「われわれが想定していたよりも、かなり早い時期の導入となりそうだ」(大手銀行関係者)

 国際的な業務を行なう銀行に対して、自己資本の強化を求める新たな規制が来年にも決まりそうだ。

 今月上旬、20ヵ国・地域(G20)財務相・中央銀行総裁会議に続き、バーゼル銀行監督委員会に参加する27ヵ国・地域の中央銀行と金融監督当局も規制の強化で合意。バーゼル委員会は来年末までに最終案をまとめる見込みだ。

 新規制の導入時期は、「日米欧は、米財務省が主張している2012年末頃になるのではないか」(大手銀行関係者)と見られる。

 現在の規制では、自己資本比率8%以上が義務づけられているが、新規制では引き上げられる可能性が高い。

 邦銀が最も注視しているのは、自己資本の「質」の規制についてである。各国の金融当局は、質の尺度として「狭義の中核的自己資本(コアTier1)比率」の導入を検討している。すでに英米はコアTier1で4%以上を目安にしている。

 コアTier1の定義は統一されていないが、1つの考え方は、中核的自己資本(Tier1)から優先株・優先出資証券・繰延税金資産純額などを除き、資本性の高い普通株などを中心としたものとされる。

 邦銀大手は優先株を中心に自己資本増強を行なってきたことから、普通株を中心としたコアTier1比率は欧米に比べて低い。

 欧米大手では6~7%前後の水準なのに対し、三菱UFJフィナンシャル・グループは5.8%、三井住友フィナンシャルグループ(SMFG)は5.0%。みずほフィナンシャルグループ(FG)に至っては1.6%にすぎない。

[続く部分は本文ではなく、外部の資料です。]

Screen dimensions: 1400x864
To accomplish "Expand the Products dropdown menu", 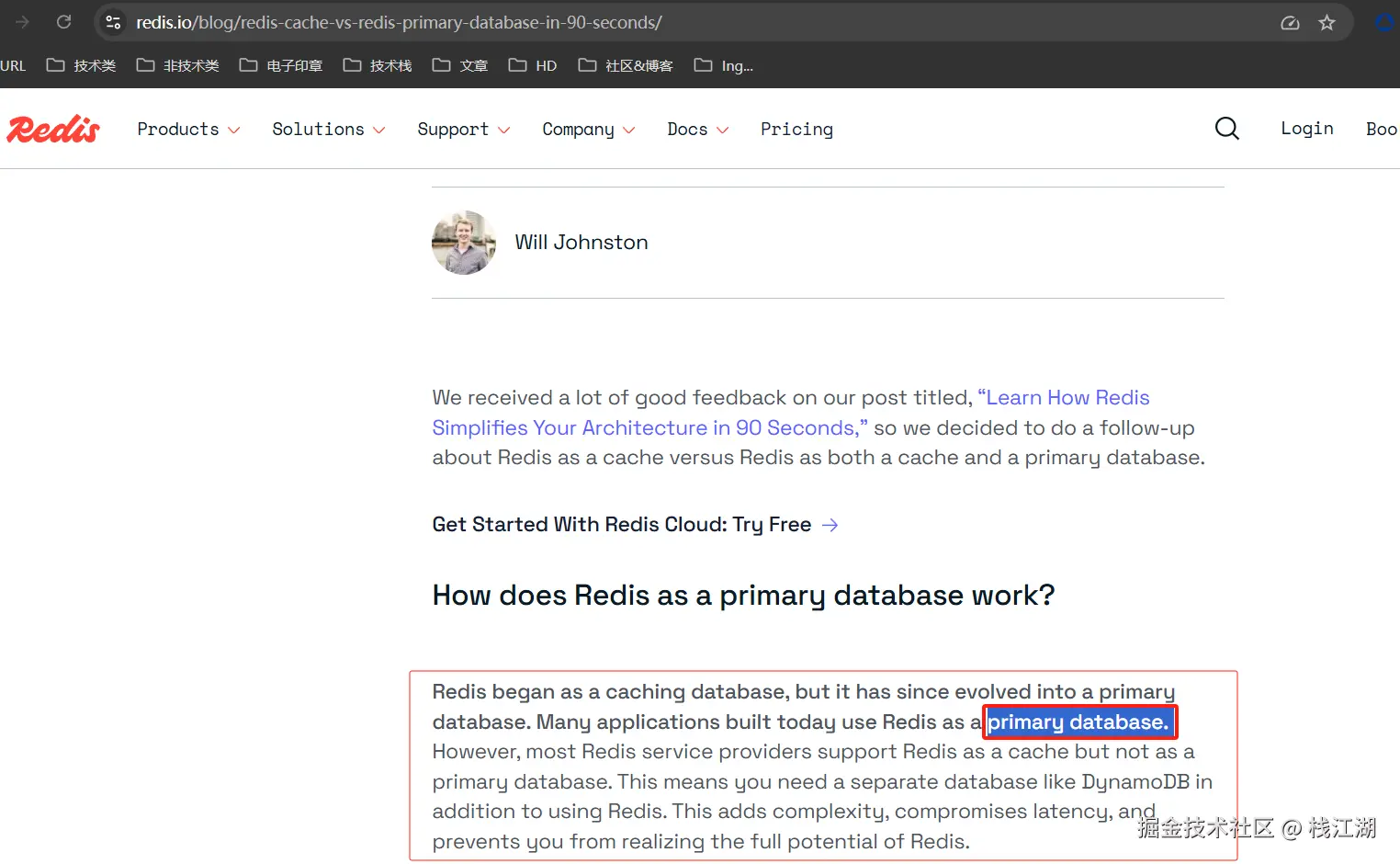I will (188, 130).
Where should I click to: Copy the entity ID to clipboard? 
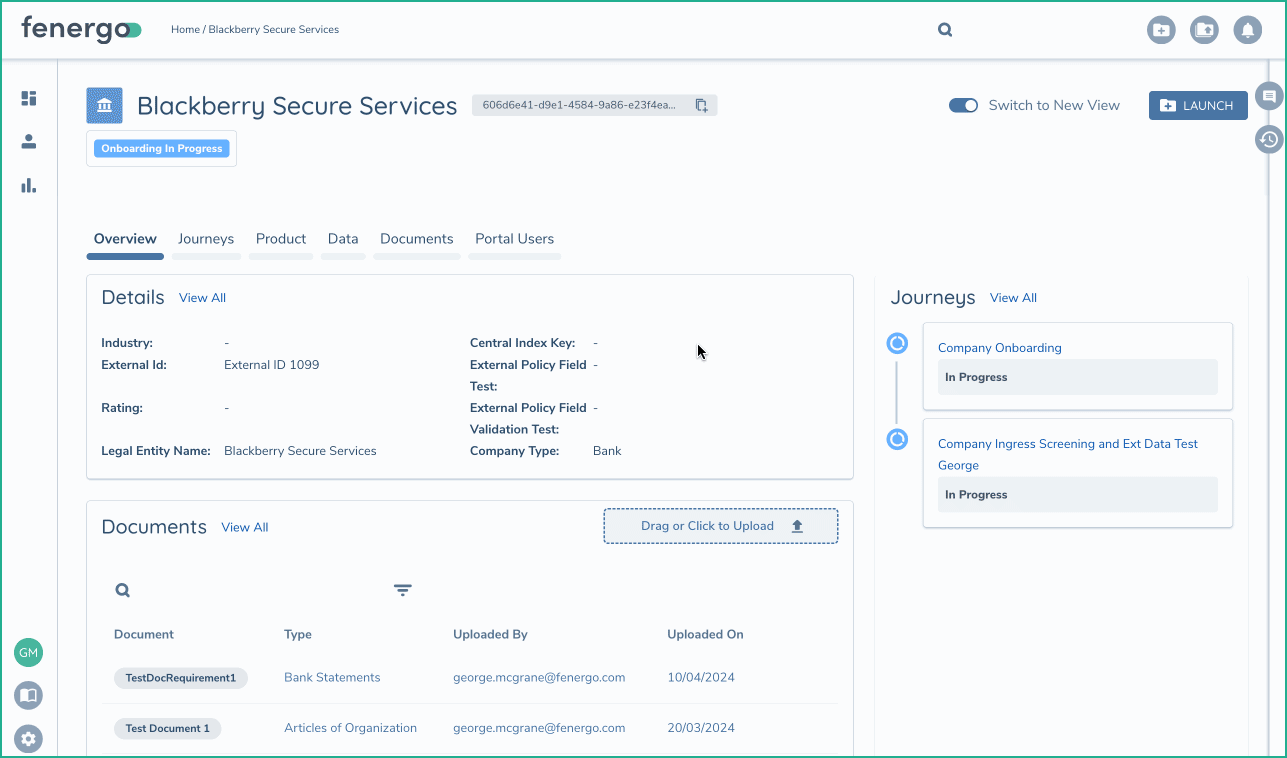[x=701, y=105]
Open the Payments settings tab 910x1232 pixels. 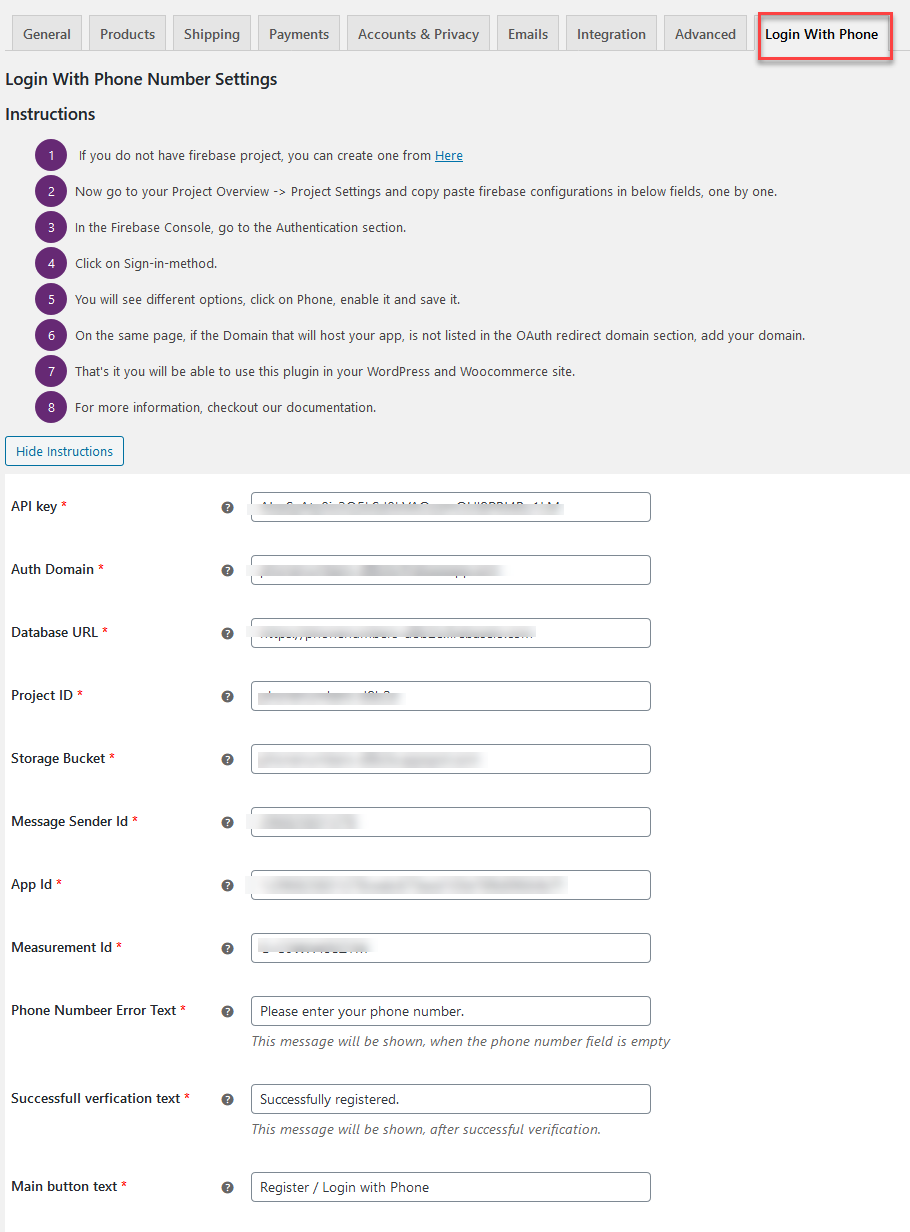coord(298,33)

 このみずほFGの数値は、自己資本の中に、「1兆円増資」の優先株(普通株への強制転換型)が含まれていない。実際、新規制において、強制転換型優先株がコアTier1と認められなければ、みずほFGは大幅な普通株増資を迫られる可能性がある。

 すでに3メガバンクでは、今年に入って、SMFGが約8900億円、みずほFGも約5300億円に上る普通株増資を実施した。

 繰り返される増資に対し、株主の反発も予想される。また、成長戦略のない増資に対して、「増資の引き受け手がどれだけいるのか」(大手銀行)との声も上がる。場合によっては公的資金注入論が出てくる可能性も否定できない。

 こうした自己資本規制強化の動きに対して、邦銀からは反発の声が強い。

 しかし、「自己資本規制について英米当局の平仄は合っている。はたして日本の主張がどこまで通るのか」(大手銀行)と、厳しく見る向きが少なくない。いずれにせよ、新規制の行方次第で、大手銀行にとっては、厳しい資本政策を迫られることになる。